How to complete this task – Reproduce the passage on negative partisanship word for word, from "Some writers, like" to "than for Clinton.".

Passage –

*** Block opens ***

Some writers, like political scientist Jonathan Ladd, have argued that negative partisanship allowed Trump to win the presidency because many people voted against the Democratic candidate rather than for Trump. No doubt that occurred to some extent, but by the same token, some people voted against Trump rather than for Clinton.

“While we know negative partisanship tends to boost turnout, we have no evidence yet to suggest whether it does so asymmetrically, in a fashion that would be to the advantage of one party and to the disadvantage of the other,” Caruana told me. Negative partisanship motivates both sides, so it doesn’t make sense to blame it in particular for Trump.

Partisanship certainly led many Republicans to vote for an unqualified candidate—but is negative partisanship really more of a factor there than positive partisanship? In the Alabama election, some Republican partisans argued that voting for Moore was the right thing to do because Democrats were the evil party of abortion. That qualifies as negative partisanship. But other Republicans simply refused to believe that Moore had raped women and harassed children because they saw him as a “folk hero.”

*** Block closes ***

Extracted material –
*** Block opens ***

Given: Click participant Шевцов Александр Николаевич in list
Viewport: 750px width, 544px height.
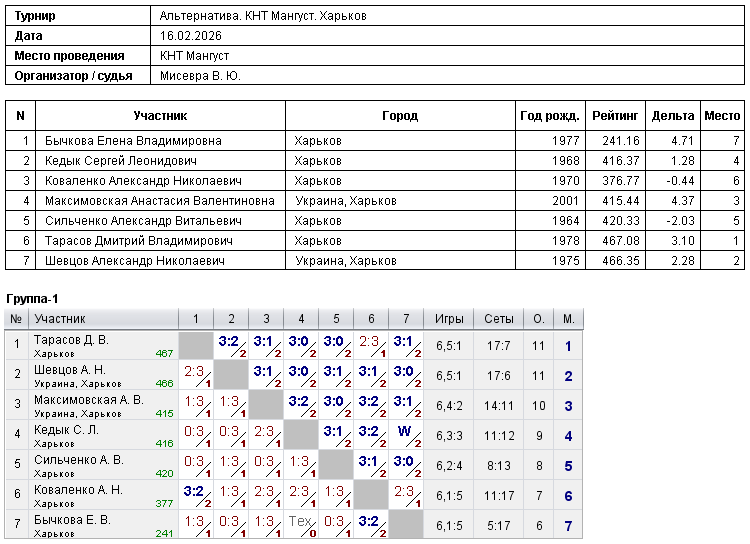Looking at the screenshot, I should click(134, 261).
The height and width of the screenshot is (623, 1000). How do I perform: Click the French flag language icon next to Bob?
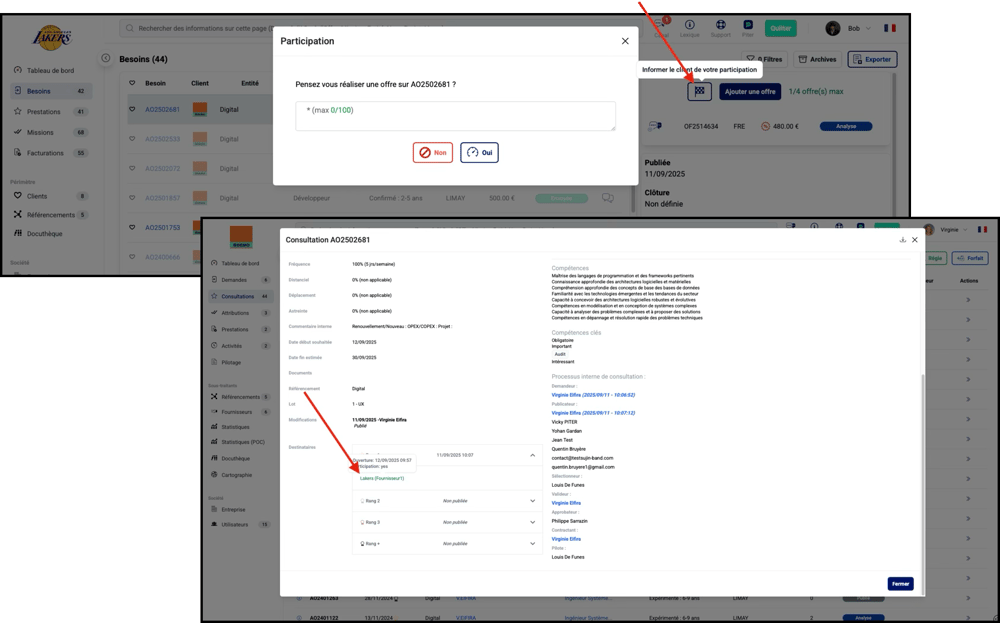click(x=889, y=28)
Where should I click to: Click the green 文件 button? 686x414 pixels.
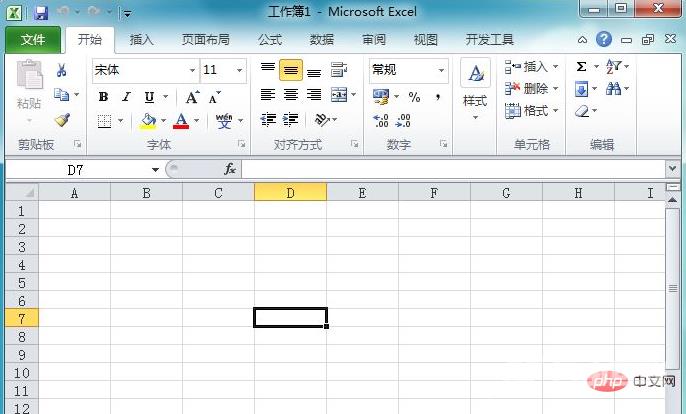pos(33,40)
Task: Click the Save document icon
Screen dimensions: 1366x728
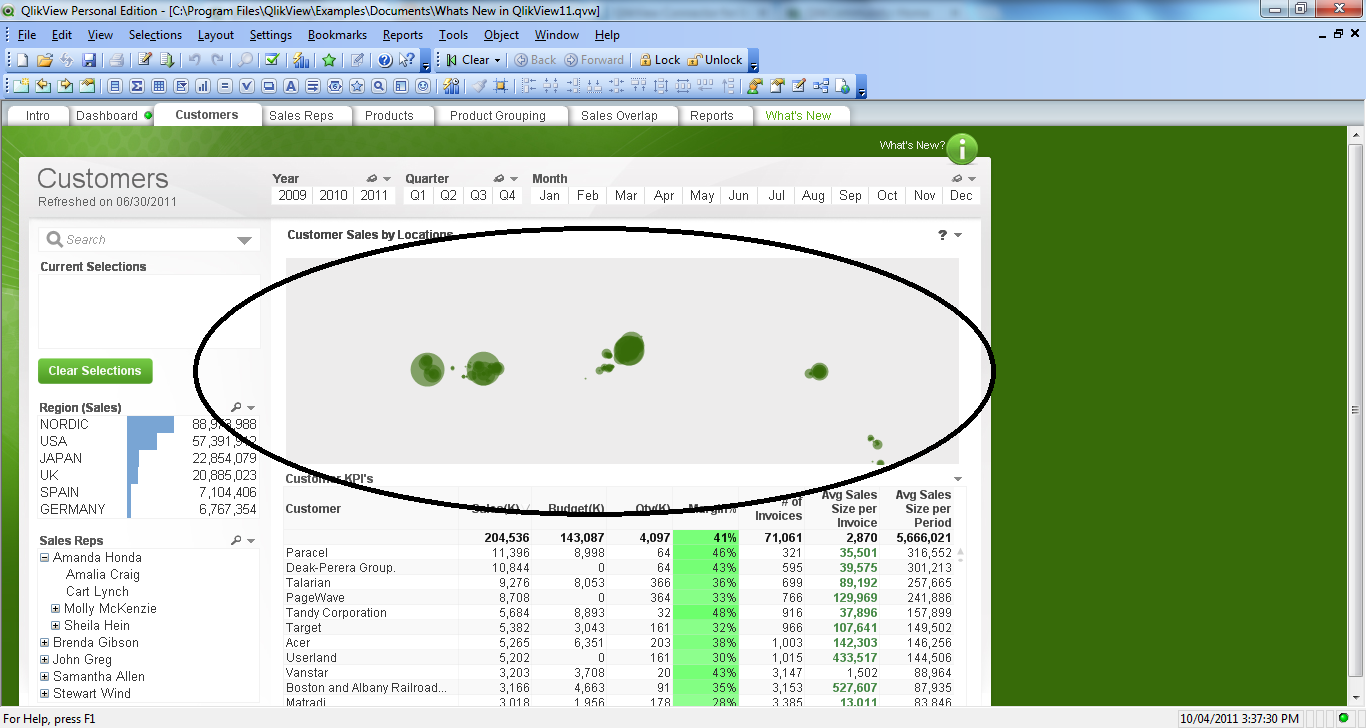Action: pos(89,60)
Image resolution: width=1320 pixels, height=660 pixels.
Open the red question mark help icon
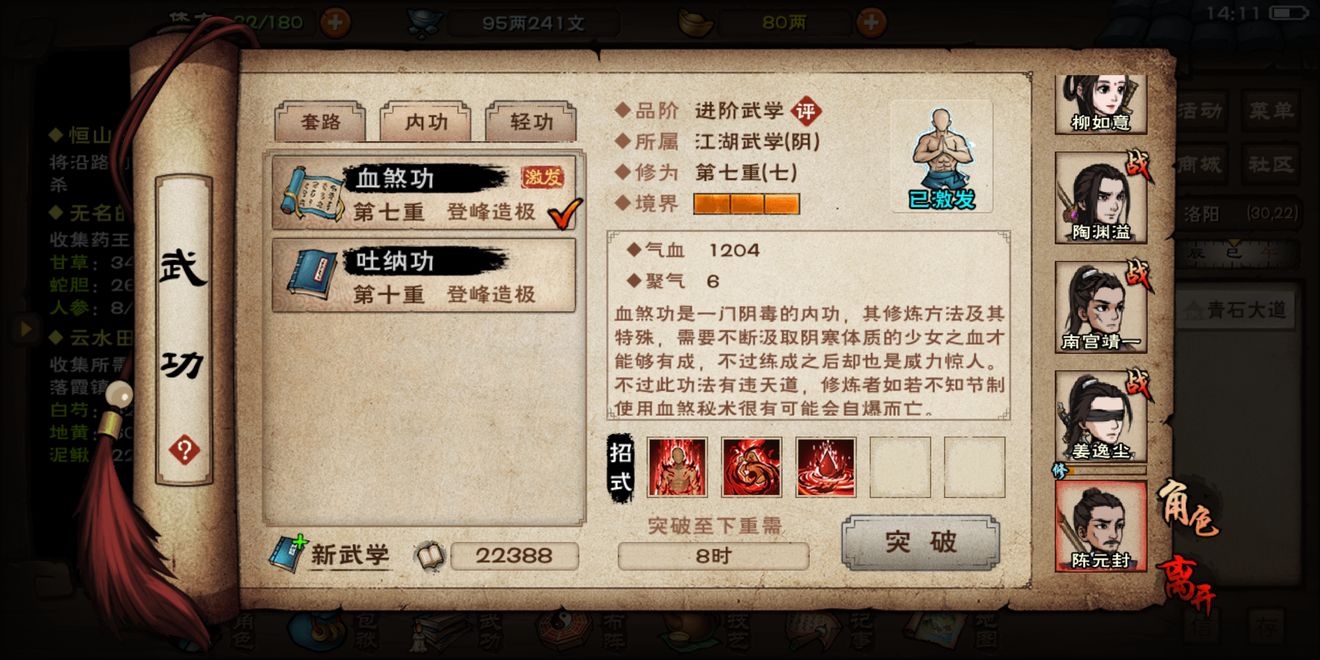coord(184,450)
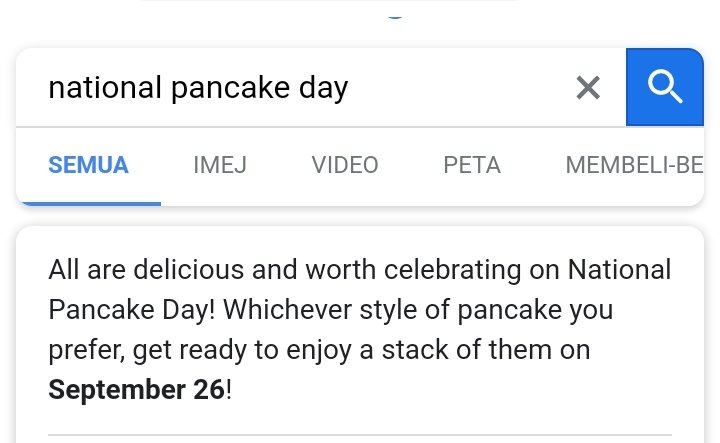Go back to the SEMUA tab
Viewport: 720px width, 443px height.
click(88, 165)
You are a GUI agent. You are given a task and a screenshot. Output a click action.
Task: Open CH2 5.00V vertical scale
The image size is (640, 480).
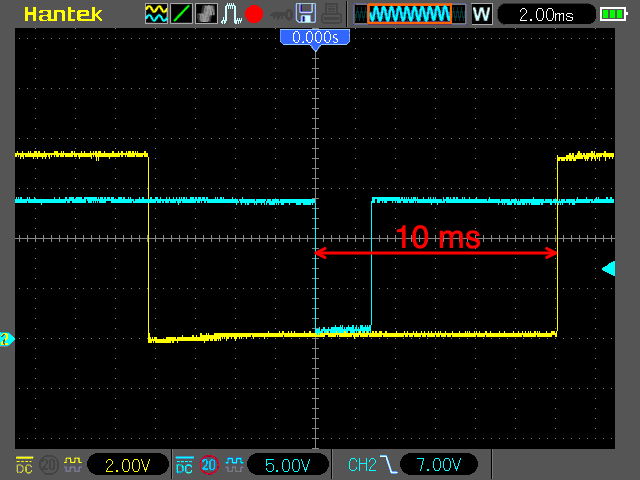(x=287, y=464)
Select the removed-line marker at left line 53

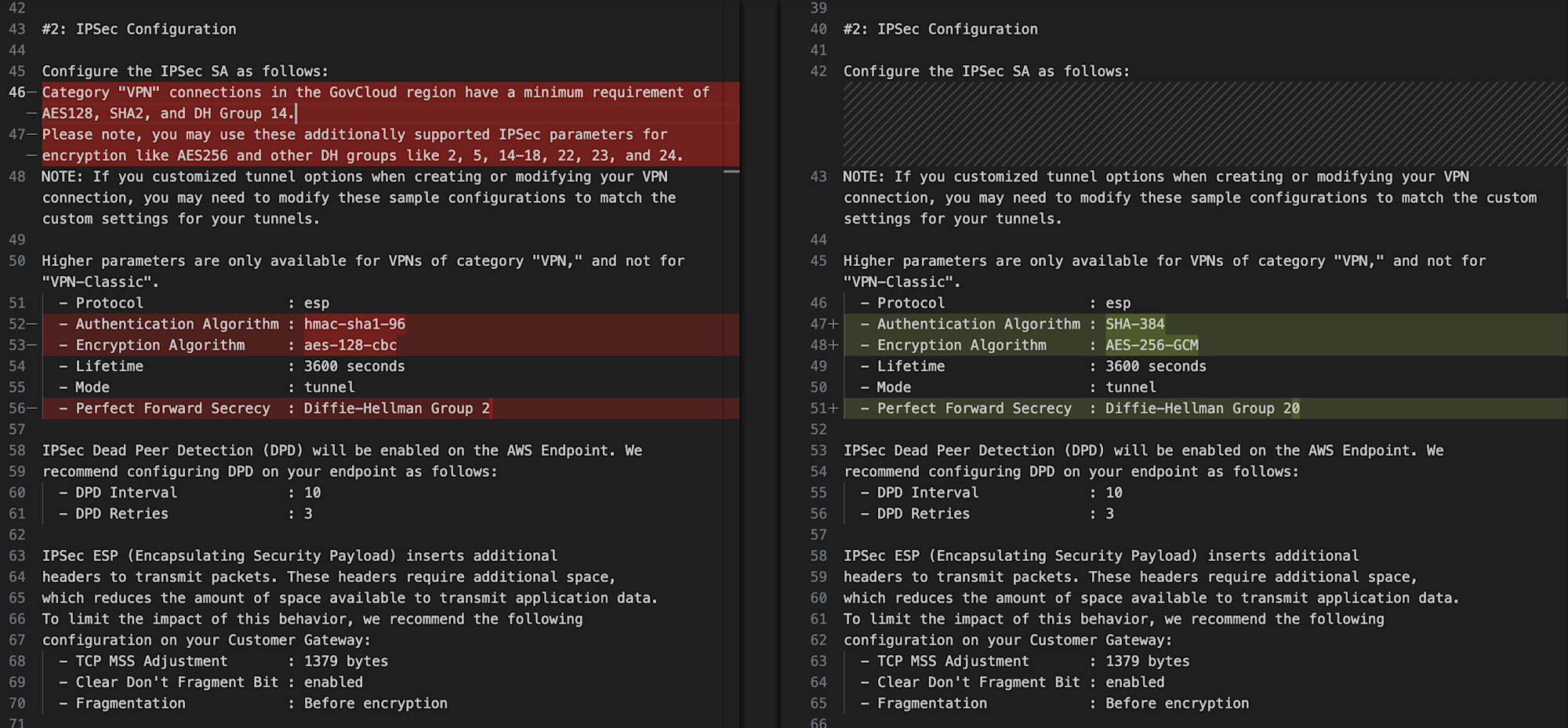(x=32, y=345)
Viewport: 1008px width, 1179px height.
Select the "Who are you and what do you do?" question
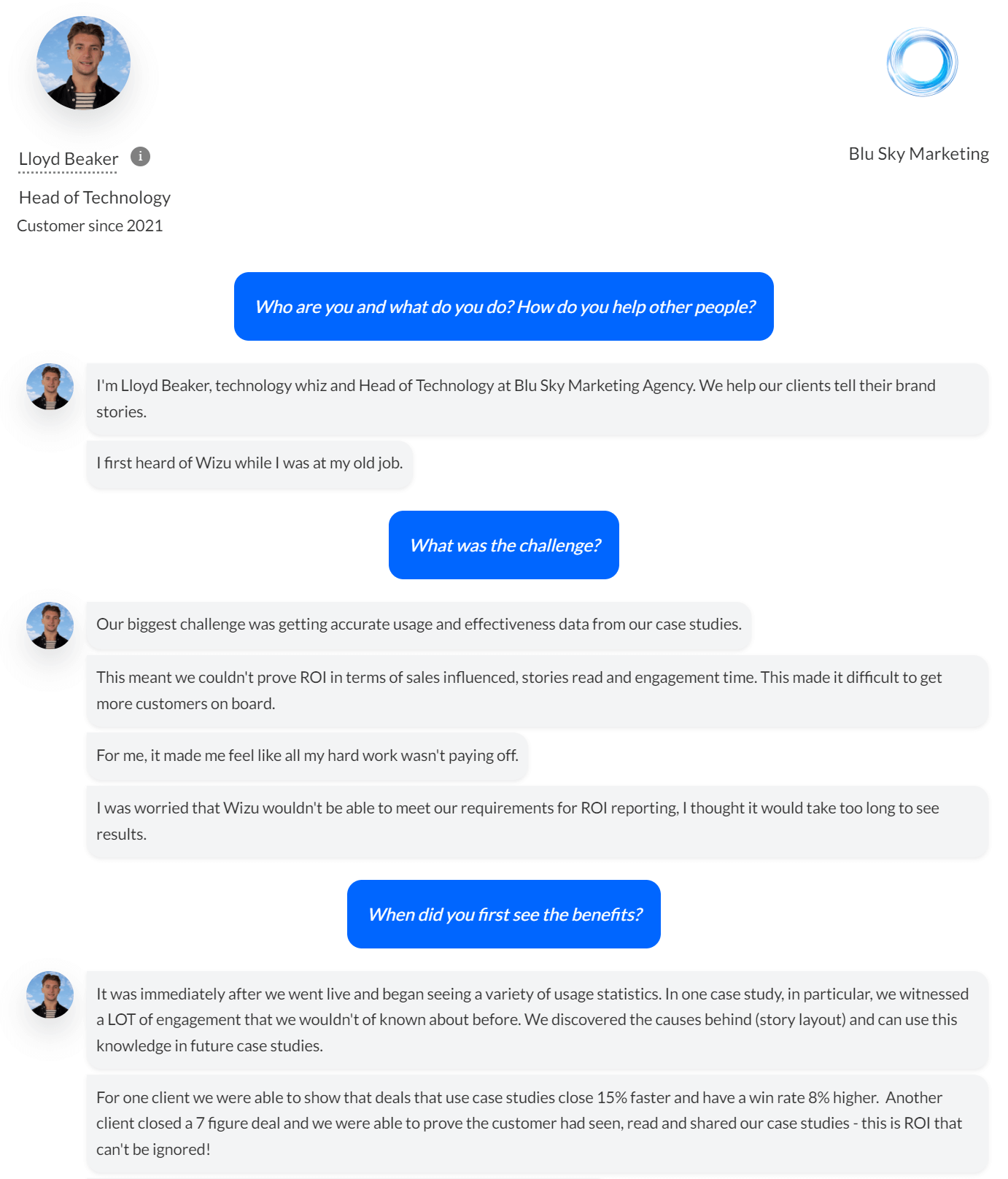coord(503,306)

*** Block closes ***

Exercise solution –
Some writers, like political scientist Jonathan Ladd, have argued that negative partisanship allowed Trump to win the presidency because many people voted against the Democratic candidate rather than for Trump. No doubt that occurred to some extent, but by the same token, some people voted against Trump rather than for Clinton.